BEGIN Text extract
Tucked away next to Fortnum & Mason is 45 Jermyn St, a delightful restaurant full of glamour and theatricality. Rosie Paterson paid a visit.
There may be a hundred and one great places to eat in London, but it’s rare that you come across somewhere so fantastic that you begin plotting your return whilst still paying the bill.
45 Jermyn St is one of those rare gems – a welcome oasis from the hoi polloi of Piccadilly, just a few steps away. You will find it on the ground floor of Fortnum and Mason – though it’s a separate entity to the shop, accessed through a revolving, wooden door that reveals an interior which is a pleasing swirl of burnished orange leather banquettes and herringbone parquet.
There’s a gleaming, old-school glamour bar at one end – and the bar isn’t just for show. There is a hefty and original drinks menu, which makes the most of the kitchen’s homemade sodas, but staff are just at ease if you stray away from the list of signature cocktails. A dry, gin martini appeared, deliciously cold and on the right side of potent. The Good Saviour cocktail (gin, elderflower, rose, strawberry, lemon and champagne) also went down rather well.
The current menu has fully embraced Autumn and Winter, and the bounty of new ingredients that the changing seasons bring – think Thai pumpkin and coconut soup and the signature beef Wellington, made with Glenarm 28-day aged beef, carved, flambéed and served tableside on the restaurant’s much-loved trolley.
In fact the trolley might be one of 45’s highlights, appearing whenever someone ordered caviar (served on top of lightly scrambled eggs), the lobster spaghetti for two and baked Alaska, my pudding of choice and a sophisticated, and much, much better take on a long-forgotten school favourite.
END Text extract
BEGIN Data lines
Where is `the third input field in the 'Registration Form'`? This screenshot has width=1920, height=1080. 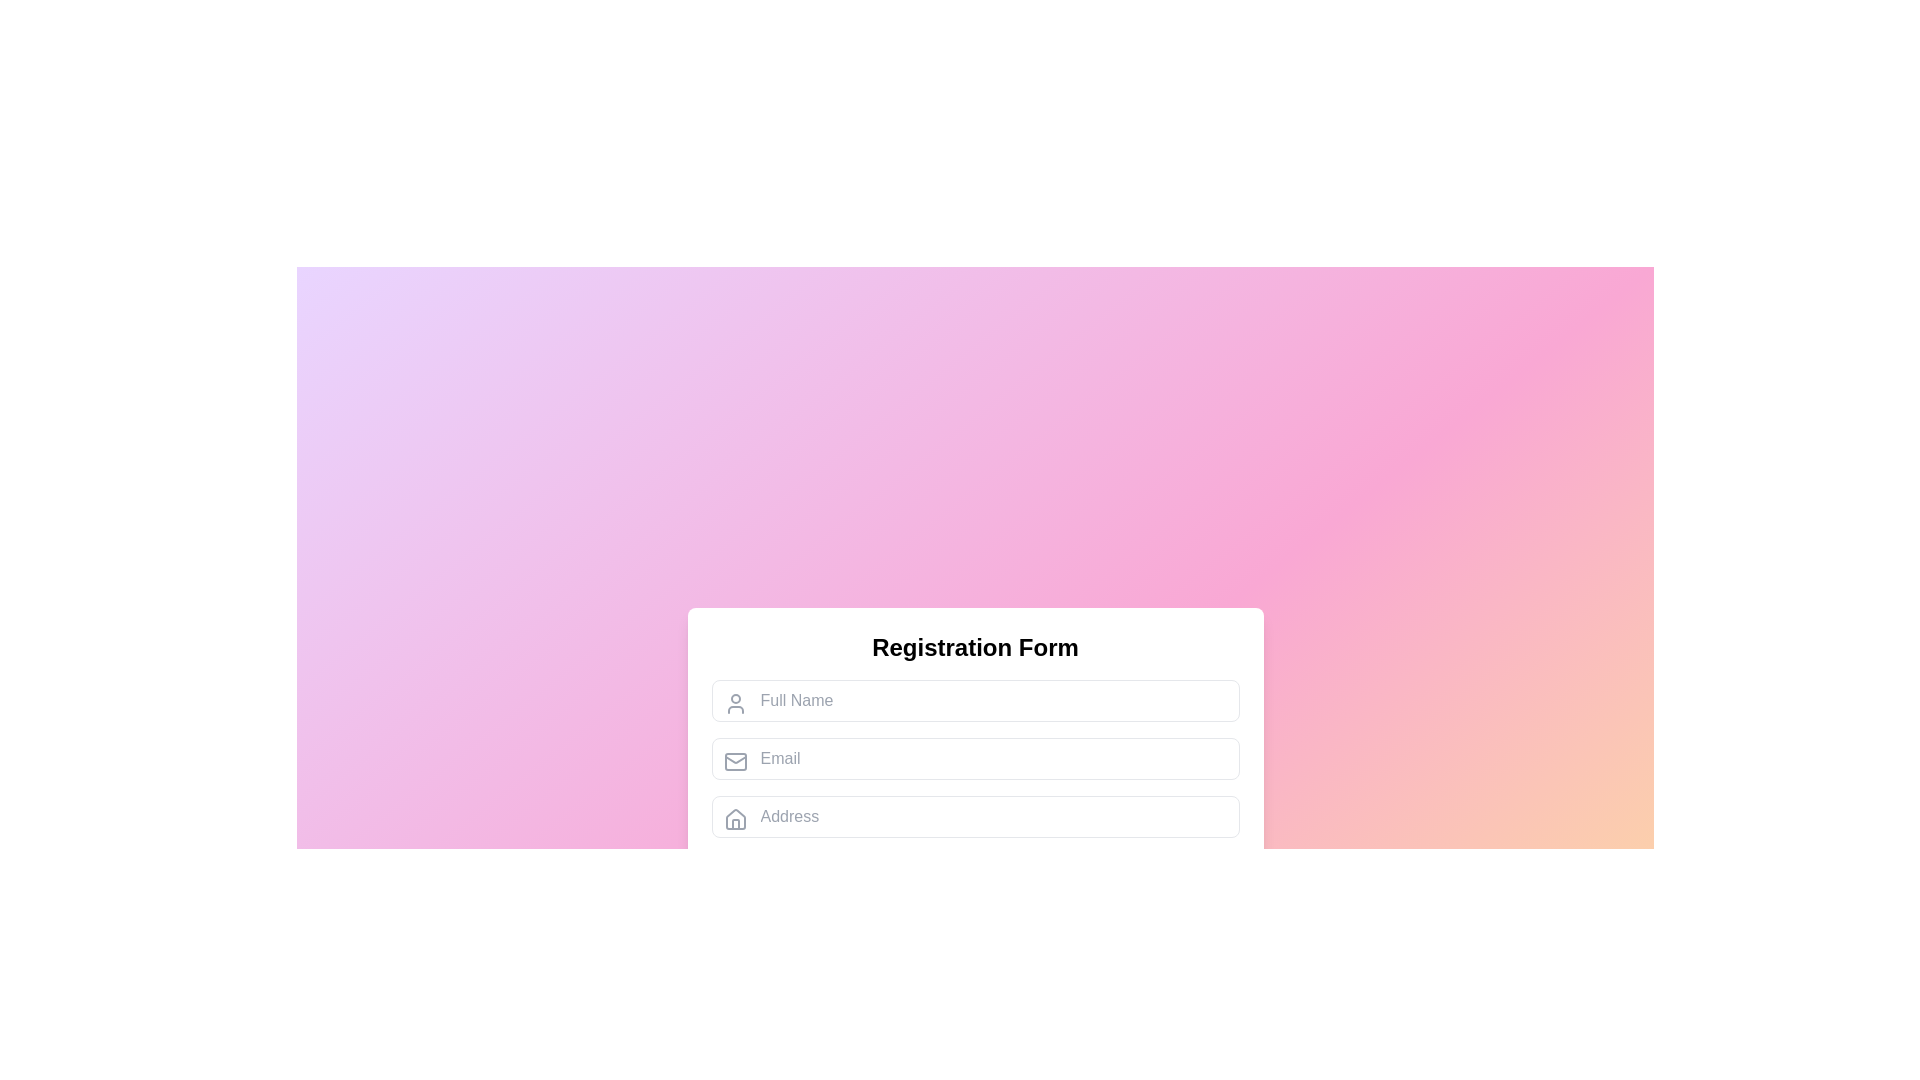 the third input field in the 'Registration Form' is located at coordinates (975, 805).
END Data lines
Please set down the whole restaurant review word for word. The lines above are not needed here.

Response to this task.
Tucked away next to Fortnum & Mason is 45 Jermyn St, a delightful restaurant full of glamour and theatricality. Rosie Paterson paid a visit.
There may be a hundred and one great places to eat in London, but it’s rare that you come across somewhere so fantastic that you begin plotting your return whilst still paying the bill.
45 Jermyn St is one of those rare gems – a welcome oasis from the hoi polloi of Piccadilly, just a few steps away. You will find it on the ground floor of Fortnum and Mason – though it’s a separate entity to the shop, accessed through a revolving, wooden door that reveals an interior which is a pleasing swirl of burnished orange leather banquettes and herringbone parquet.
There’s a gleaming, old-school glamour bar at one end – and the bar isn’t just for show. There is a hefty and original drinks menu, which makes the most of the kitchen’s homemade sodas, but staff are just at ease if you stray away from the list of signature cocktails. A dry, gin martini appeared, deliciously cold and on the right side of potent. The Good Saviour cocktail (gin, elderflower, rose, strawberry, lemon and champagne) also went down rather well.
The current menu has fully embraced Autumn and Winter, and the bounty of new ingredients that the changing seasons bring – think Thai pumpkin and coconut soup and the signature beef Wellington, made with Glenarm 28-day aged beef, carved, flambéed and served tableside on the restaurant’s much-loved trolley.
In fact the trolley might be one of 45’s highlights, appearing whenever someone ordered caviar (served on top of lightly scrambled eggs), the lobster spaghetti for two and baked Alaska, my pudding of choice and a sophisticated, and much, much better take on a long-forgotten school favourite.